Pois, eis que diante desse
quadro dramático da prestação jurisdicional no Brasil há um cidadão, que ocupa
o cargo de Governador do Estado, que tem o privilégio de utilizar uma das varas
da justiça criminal de Pernambuco para conseguir que sejam entregues, com
celeridade, 3 mandados de citação, sobre o mesmo assunto, sendo que dois num
mesmo dia, num espaço de menos de um mês! Qual é o cidadão brasileiro que tem o
privilégio de utilizar a prestação jurisdicional, ao seu bel prazer, para
intimar um desafeto público três vezes, em tão pouco espaço de tempo, sobre um
“pedido de interpelação judicial” em relação a algum comentário ou informação
pública relacionado com a administração estadual?
Quando o atual
Presidente da Câmara, o senhor Eduardo Cunha, usou a Advocacia Geral da União,
para se defender das denúncias assacadas contra ele pela Procuradoria-Geral da
República, afirmou o Procurador que ele não podia usar as atribuições de seu
cargo para a defesa de interesses pessoais. Isto tinha um nome: patrimonialismo.
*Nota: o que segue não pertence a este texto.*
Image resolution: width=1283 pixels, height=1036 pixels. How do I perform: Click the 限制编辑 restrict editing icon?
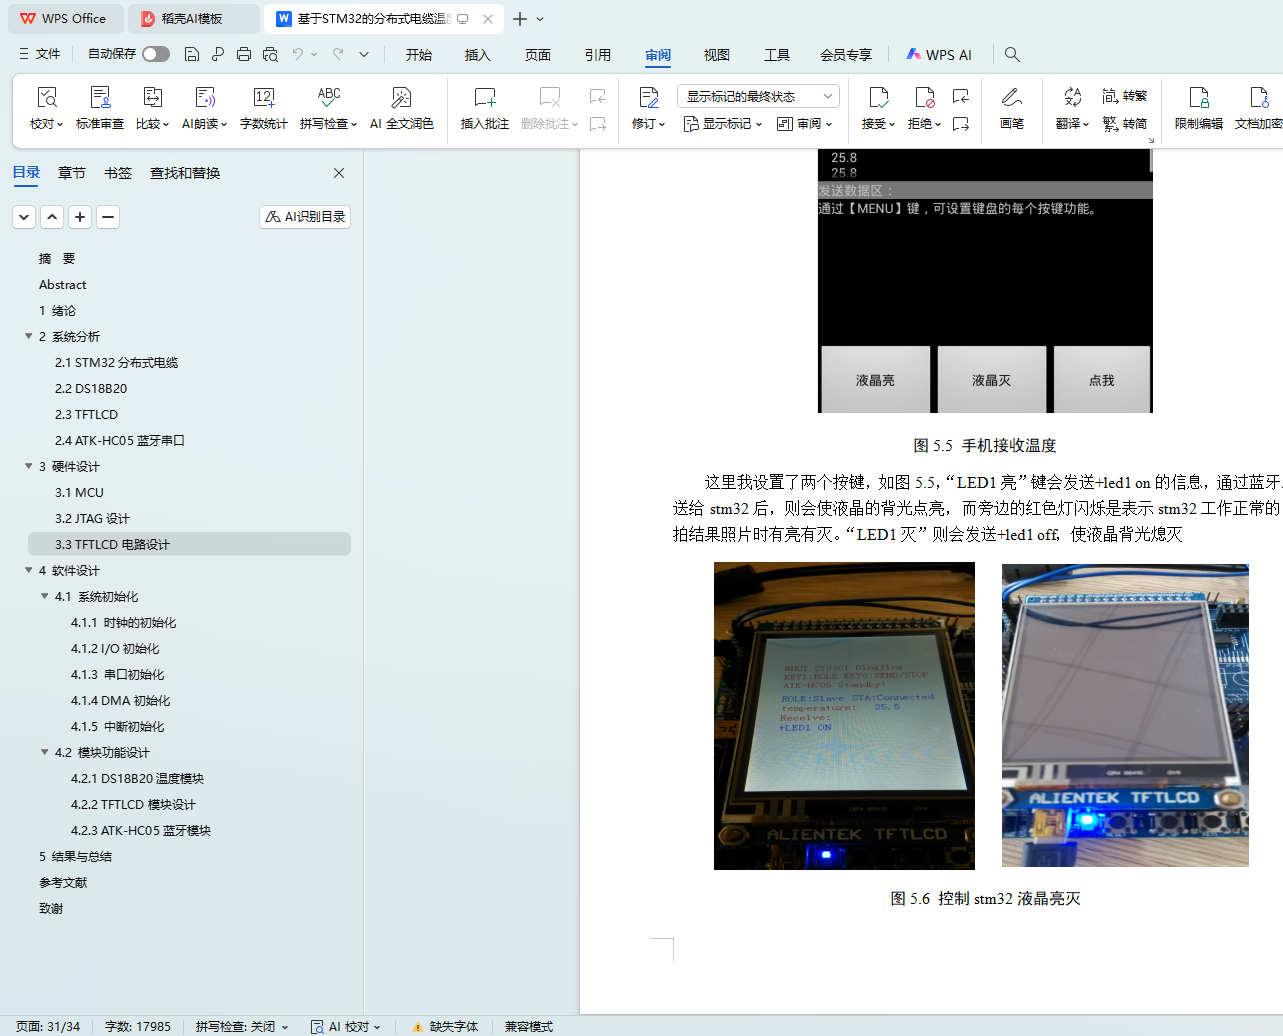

Usar as instituições públicas para fins particulares. Então, o que dizer de um
mandatário estadual – cuja formação é da área de contabilidade pública – que
se vale da prerrogativa do cargo para utilizar o serviço judiciário – tão
criticado pela sua morosidade e inoperância – para intimidar, constranger,
perseguir adversários políticos ou simplesmente críticos de sua gestão?
Mais grave é o fato de
ter sido procurado pela imprensa (TV GLOBO, DIÁRIO DE PERNAMBUCO) para se
pronunciar publicamente sobre o motivo dessa perseguição judicial, e a
autoridade não fazer nenhuma declaração. Isso depois de ter conseguido um feito
na justiça: a marcação de uma audiência na 7ª Vara criminal para o dia 11 de
novembro, às 14:00, sem acostar ao mandato a queixa-crime e dizer qual era o
motivo da interpelação judicial. Só ele, do alto de sua grandeza incontestável,
pode fazer tal coisa. Ciente dos erros cometidos na expedição do primeiro
mandato, manda senhor Paulo Henrique Saraiva Câmara, através de seus advogados,
entregar – logo depois – mais duas intimações no mesmo dia, em lugares e
horários diferentes, sobre o mesmo assunto.
Provavelmente, o
magistrado deve ter interpretado que a honra, os direitos de personalidade, a
estima social, do senhor governador é muito mais importante e cara do que a
maioria de seus concidadãos que sustentam – com aumento de impostos – a
perdulária e ineficiente administração do governador. Assim, é preciso agir com
urgência para preservar o patrimônio moral do administrador. Talvez o
magistrado tão dedicado assim, não tenha percebido que muitas suspeitas recaem
sobre os gestores e a administração pública de nosso país. Não é crime – ainda
– a sociedade exigir uma cabal e convincente explicação pelas brumosas dúvidas
e incertezas que pairam sobre os atos administrativos que envolvem o erário
público, tão em falta no Estado de Pernambuco, até para a própria atividade
judiciária, que sofreu com os cortes orçamentários de tão competente
gestor/auditor.
Michel Zaidan Filho é filósofo, historiador, cientista político, professor titular da Universidade Federal de Pernambuco e coordenador do Núcleo de Estudos Eleitorais, Partidários e da Democracia.